* _ACTIVITY_
Update the lines below by changing each "GUI agent" to "screen assistant", leaving everything else as it is.

* _DATA FOR THE TASK_
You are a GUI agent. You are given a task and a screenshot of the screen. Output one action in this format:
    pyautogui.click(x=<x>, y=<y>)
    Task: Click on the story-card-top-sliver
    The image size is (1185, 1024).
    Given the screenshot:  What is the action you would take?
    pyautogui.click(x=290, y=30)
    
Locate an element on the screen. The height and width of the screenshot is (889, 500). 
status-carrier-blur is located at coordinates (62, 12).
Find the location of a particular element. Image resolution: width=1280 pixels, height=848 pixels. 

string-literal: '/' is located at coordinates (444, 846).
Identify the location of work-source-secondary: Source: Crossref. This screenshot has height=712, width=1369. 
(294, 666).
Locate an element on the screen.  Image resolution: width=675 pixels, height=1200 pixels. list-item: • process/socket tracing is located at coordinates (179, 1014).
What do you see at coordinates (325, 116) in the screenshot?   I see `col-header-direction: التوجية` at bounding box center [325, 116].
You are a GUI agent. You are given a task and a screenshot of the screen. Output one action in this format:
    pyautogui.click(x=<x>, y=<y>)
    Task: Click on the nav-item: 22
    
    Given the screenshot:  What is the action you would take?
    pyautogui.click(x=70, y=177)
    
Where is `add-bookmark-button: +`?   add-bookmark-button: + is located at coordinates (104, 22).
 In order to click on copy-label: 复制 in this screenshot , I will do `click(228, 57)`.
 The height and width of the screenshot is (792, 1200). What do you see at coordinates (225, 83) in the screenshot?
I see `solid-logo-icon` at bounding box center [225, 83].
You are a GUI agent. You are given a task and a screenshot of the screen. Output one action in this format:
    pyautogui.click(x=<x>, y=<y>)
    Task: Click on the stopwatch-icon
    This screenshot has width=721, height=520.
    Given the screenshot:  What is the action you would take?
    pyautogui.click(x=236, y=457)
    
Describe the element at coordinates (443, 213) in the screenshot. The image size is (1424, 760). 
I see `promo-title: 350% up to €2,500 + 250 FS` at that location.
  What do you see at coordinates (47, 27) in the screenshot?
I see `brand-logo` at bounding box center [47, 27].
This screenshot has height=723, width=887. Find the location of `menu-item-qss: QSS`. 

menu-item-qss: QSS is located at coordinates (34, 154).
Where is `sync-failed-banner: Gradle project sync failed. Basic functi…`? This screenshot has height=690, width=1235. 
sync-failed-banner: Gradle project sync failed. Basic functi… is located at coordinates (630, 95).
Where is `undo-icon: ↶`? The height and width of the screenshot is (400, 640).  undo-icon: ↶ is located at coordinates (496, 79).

* _ANSWER TO THE EXERCISE_
You are a screen assistant. You are given a task and a screenshot of the screen. Output one action in this format:
    pyautogui.click(x=<x>, y=<y>)
    Task: Click on the story-card-top-sliver
    The image size is (1185, 1024).
    Given the screenshot:  What is the action you would take?
    pyautogui.click(x=290, y=30)
    
Locate an element on the screen. The height and width of the screenshot is (889, 500). 
status-carrier-blur is located at coordinates (62, 12).
Find the location of a particular element. Image resolution: width=1280 pixels, height=848 pixels. 

string-literal: '/' is located at coordinates (444, 846).
Identify the location of work-source-secondary: Source: Crossref. This screenshot has height=712, width=1369. 
(294, 666).
Locate an element on the screen.  Image resolution: width=675 pixels, height=1200 pixels. list-item: • process/socket tracing is located at coordinates (179, 1014).
What do you see at coordinates (325, 116) in the screenshot?   I see `col-header-direction: التوجية` at bounding box center [325, 116].
You are a screen assistant. You are given a task and a screenshot of the screen. Output one action in this format:
    pyautogui.click(x=<x>, y=<y>)
    Task: Click on the nav-item: 22
    
    Given the screenshot:  What is the action you would take?
    pyautogui.click(x=70, y=177)
    
Where is `add-bookmark-button: +`?   add-bookmark-button: + is located at coordinates (104, 22).
 In order to click on copy-label: 复制 in this screenshot , I will do `click(228, 57)`.
 The height and width of the screenshot is (792, 1200). What do you see at coordinates (225, 83) in the screenshot?
I see `solid-logo-icon` at bounding box center [225, 83].
You are a screen assistant. You are given a task and a screenshot of the screen. Output one action in this format:
    pyautogui.click(x=<x>, y=<y>)
    Task: Click on the stopwatch-icon
    This screenshot has width=721, height=520.
    Given the screenshot:  What is the action you would take?
    pyautogui.click(x=236, y=457)
    
Describe the element at coordinates (443, 213) in the screenshot. The image size is (1424, 760). 
I see `promo-title: 350% up to €2,500 + 250 FS` at that location.
  What do you see at coordinates (47, 27) in the screenshot?
I see `brand-logo` at bounding box center [47, 27].
This screenshot has height=723, width=887. Find the location of `menu-item-qss: QSS`. 

menu-item-qss: QSS is located at coordinates (34, 154).
Where is `sync-failed-banner: Gradle project sync failed. Basic functi…`? This screenshot has height=690, width=1235. 
sync-failed-banner: Gradle project sync failed. Basic functi… is located at coordinates (630, 95).
Where is `undo-icon: ↶`? The height and width of the screenshot is (400, 640).  undo-icon: ↶ is located at coordinates (496, 79).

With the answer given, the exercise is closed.